Cartoonist Charles Addams may be best known for the television and film adaptations of his macabre characters and grotesque sense of humor, "The Addams Family," however this collection demonstrates that there is more to Addams's work than the misadventures of Gomez, Morticia and their children and other relations.  Covering a span from Addams's first appearance on February 6, 1932 until an illustration which appeared two years after his death, The World of Charles Addams is a collection of 300 illustrations summarizes the works of Charles Addams.

The earliest included cartoon which has characters identifiable as the traditional members of the Addams "family" appears from 1938, with Morticia.  Even before this, Addams's sense of humor is clearly evident with women married to monkey-men and ministers in witch-doctor masks.  As the collection progresses, the characters become more frequent and more refined until the final Morticia cartoon included, from 1988, the year of Addams's own death. 

Although Addams's first cartoon, a quirky hockey joke, gave an indication of his humor, it could not have prepared people for the morbid humor which would inundate nearly all of Addams's work, whether focusing on his family or on other characters and situations.  Even the color illustrations which appeared as covers for The New Yorker magazine, demonstrate his humor.

Rather than use the sparse lines of so many cartoonists, Addams filled his cartoons with a close attention to detail, bringing in several smaller chuckles in addition to the main point of the cartoon.  In doing this, he took full advantage of his medium in a way similar, perhaps, to the filmmakers Jim Abrahams, David Zucker and Jerry Zucker.  This means that the reader is encouraged to spend time looking at the illustrations to see the details Addams chose to include instead of simply glance at the cartoon and move on to the next one.

The World of Charles Addams opens with an all-too-brief introduction by Wilfred Sheed.  Sheed's introduction gives a background on Addams as an individual, while giving the reader the sense that the scariest thing about Addams was how normal he was and that such mockeries of sanity could come from a normal person.  The editors of the collection then chose to let Addams's, or at least their selection of Addams's work, speak for itself.  It does, eloquently, but the reader still feels the desire to know more about the situations which surrounded the creation of each Addams work and recurring character and the way Addams viewed those characters.
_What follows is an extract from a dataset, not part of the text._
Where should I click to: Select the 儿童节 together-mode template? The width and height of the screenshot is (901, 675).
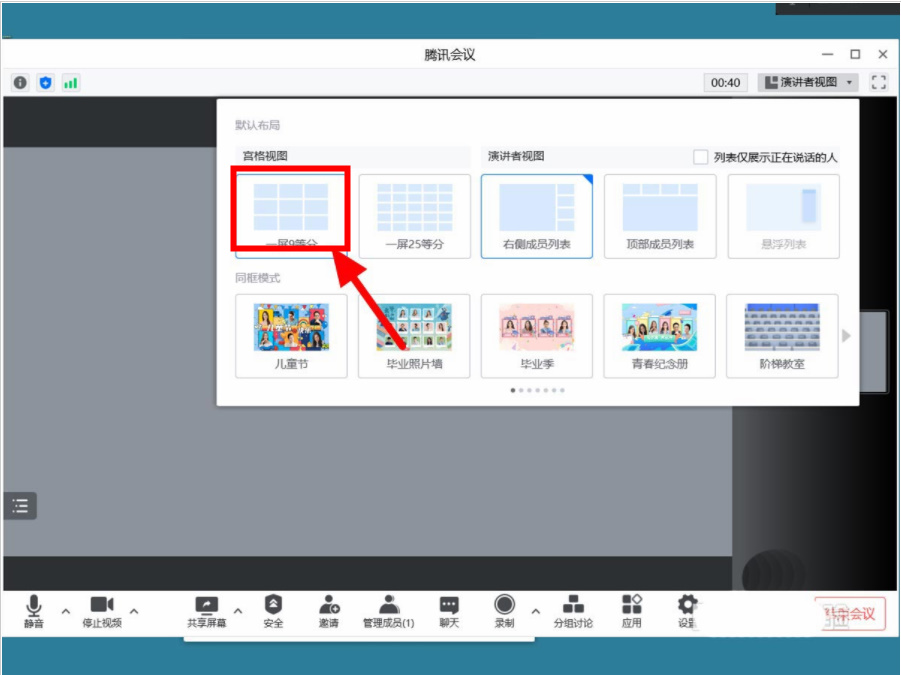(290, 333)
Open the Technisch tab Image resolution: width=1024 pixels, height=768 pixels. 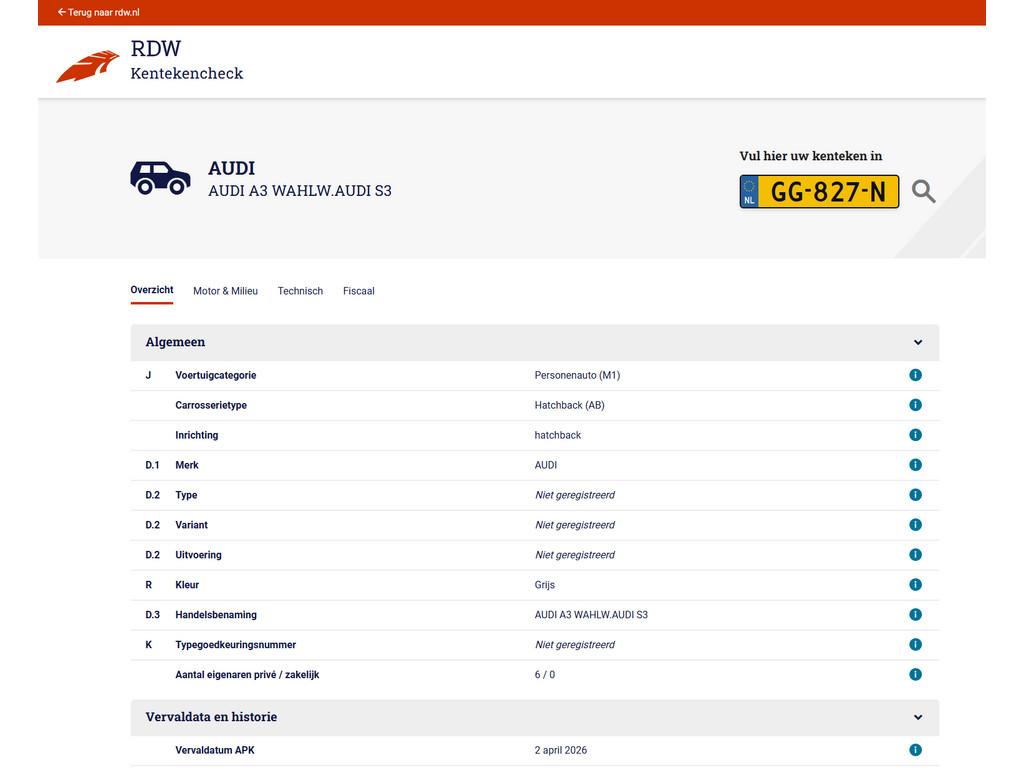[x=300, y=291]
The book is a delightfully spooky (and kooky) introduction to Addams's artwork, much of which may have been forgotten or unknown to modern readers who do only know him from the representations of his art by John Astin and Carolyn Jones (or even the later depictions by Raul Julia and Angelica Huston).  Even without additional commentary, Addams's work speaks for itself, which is what made it so successful in the first place.